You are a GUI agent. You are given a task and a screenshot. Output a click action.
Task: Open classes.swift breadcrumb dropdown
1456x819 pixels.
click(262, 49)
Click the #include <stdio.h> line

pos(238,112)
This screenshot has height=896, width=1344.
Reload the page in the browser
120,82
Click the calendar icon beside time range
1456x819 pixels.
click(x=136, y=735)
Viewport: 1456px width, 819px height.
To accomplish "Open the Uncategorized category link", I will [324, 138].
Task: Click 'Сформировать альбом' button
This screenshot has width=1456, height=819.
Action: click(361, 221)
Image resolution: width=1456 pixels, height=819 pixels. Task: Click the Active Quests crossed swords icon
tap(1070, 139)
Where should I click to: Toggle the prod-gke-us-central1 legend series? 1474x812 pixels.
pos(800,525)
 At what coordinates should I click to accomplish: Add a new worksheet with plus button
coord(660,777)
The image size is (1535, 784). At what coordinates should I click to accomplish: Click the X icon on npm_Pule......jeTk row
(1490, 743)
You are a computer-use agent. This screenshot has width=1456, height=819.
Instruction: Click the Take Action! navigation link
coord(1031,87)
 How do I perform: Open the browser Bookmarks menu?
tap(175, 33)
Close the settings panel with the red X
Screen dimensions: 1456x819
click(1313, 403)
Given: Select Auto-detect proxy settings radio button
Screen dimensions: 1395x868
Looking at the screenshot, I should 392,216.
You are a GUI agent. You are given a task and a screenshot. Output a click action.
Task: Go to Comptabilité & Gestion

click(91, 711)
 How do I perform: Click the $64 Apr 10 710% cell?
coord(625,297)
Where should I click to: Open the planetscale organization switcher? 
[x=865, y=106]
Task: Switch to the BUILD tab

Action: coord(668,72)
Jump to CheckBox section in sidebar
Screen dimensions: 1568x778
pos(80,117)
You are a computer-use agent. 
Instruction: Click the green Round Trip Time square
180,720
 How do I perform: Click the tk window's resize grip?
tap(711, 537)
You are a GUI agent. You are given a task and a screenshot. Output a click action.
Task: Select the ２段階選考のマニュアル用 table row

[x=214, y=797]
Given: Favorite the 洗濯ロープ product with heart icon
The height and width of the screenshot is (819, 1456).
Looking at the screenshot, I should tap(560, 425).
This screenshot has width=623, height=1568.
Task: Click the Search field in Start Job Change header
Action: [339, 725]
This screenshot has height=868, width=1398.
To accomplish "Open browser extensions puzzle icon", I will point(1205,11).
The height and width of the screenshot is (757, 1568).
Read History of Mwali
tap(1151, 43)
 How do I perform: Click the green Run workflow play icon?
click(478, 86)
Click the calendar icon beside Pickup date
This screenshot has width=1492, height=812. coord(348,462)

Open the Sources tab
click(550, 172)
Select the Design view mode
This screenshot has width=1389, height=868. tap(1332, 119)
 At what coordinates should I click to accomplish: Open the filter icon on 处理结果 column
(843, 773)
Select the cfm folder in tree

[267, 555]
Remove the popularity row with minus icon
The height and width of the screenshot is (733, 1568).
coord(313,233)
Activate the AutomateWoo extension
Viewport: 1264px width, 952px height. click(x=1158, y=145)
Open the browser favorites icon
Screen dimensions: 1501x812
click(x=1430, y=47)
==============================
*Your goal*:
Copy out every line of the data that includes "computer".

*Worked solution*:
You are a computer-use agent. This screenshot has width=1456, height=819.
You are a computer-use agent. 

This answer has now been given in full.